Every line from the line containing "Instruction: Uncheck 印刷可能領域を表示 checkbox" through the final line below is to be repeated exactly; no other line is.

***** Exercise materials *****

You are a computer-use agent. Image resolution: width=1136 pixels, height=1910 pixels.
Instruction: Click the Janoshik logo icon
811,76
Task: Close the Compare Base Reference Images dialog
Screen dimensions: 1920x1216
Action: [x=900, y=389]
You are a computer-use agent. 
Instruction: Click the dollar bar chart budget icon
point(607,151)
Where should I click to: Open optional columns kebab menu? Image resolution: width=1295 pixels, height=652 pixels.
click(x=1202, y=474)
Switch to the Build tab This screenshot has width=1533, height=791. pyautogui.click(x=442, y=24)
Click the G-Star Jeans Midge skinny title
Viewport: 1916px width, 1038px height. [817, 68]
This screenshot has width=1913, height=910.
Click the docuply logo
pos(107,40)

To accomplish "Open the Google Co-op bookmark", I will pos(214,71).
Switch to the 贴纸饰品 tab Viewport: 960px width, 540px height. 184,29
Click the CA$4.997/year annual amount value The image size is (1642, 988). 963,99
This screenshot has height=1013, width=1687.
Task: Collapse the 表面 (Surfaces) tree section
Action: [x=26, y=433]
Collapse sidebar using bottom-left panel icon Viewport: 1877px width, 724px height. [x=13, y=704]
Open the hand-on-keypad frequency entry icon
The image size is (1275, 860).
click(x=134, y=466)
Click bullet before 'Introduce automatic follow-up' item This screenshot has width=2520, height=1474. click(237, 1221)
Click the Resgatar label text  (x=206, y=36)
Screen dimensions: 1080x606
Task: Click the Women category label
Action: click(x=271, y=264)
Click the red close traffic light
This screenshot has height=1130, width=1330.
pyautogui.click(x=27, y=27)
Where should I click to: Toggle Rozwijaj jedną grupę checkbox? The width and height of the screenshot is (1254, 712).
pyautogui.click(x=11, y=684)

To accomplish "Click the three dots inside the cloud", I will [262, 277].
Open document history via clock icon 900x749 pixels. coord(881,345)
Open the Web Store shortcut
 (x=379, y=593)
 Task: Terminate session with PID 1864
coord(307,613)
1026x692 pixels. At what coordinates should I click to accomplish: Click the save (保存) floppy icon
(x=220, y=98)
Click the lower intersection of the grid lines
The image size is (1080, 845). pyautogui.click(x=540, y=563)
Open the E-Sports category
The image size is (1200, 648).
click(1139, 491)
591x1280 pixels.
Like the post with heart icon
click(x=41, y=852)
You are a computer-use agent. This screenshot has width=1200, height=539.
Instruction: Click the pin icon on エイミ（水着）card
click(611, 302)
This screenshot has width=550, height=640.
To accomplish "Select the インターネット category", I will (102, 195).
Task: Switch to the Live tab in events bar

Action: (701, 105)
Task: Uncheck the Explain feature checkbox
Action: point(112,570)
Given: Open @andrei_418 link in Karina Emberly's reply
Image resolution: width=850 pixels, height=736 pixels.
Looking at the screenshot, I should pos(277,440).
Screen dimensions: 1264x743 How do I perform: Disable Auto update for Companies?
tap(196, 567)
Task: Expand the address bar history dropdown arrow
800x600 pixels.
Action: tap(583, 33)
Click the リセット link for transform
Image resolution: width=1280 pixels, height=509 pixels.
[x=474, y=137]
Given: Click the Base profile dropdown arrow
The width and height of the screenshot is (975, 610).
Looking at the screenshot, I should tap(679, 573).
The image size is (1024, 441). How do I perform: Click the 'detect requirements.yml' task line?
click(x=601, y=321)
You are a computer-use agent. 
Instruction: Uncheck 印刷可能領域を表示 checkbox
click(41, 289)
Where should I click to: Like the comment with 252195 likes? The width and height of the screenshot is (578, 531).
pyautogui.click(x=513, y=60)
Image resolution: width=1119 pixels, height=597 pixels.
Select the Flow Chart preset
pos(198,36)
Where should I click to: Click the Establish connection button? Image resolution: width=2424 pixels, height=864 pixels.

*****

Result:
Instruction: Uncheck 印刷可能領域を表示 checkbox
click(41, 289)
Where should I click to: Like the comment with 252195 likes? The width and height of the screenshot is (578, 531).
pyautogui.click(x=513, y=60)
Image resolution: width=1119 pixels, height=597 pixels.
Select the Flow Chart preset
pos(198,36)
Where should I click to: Click the Establish connection button? Image resolution: width=2424 pixels, height=864 pixels.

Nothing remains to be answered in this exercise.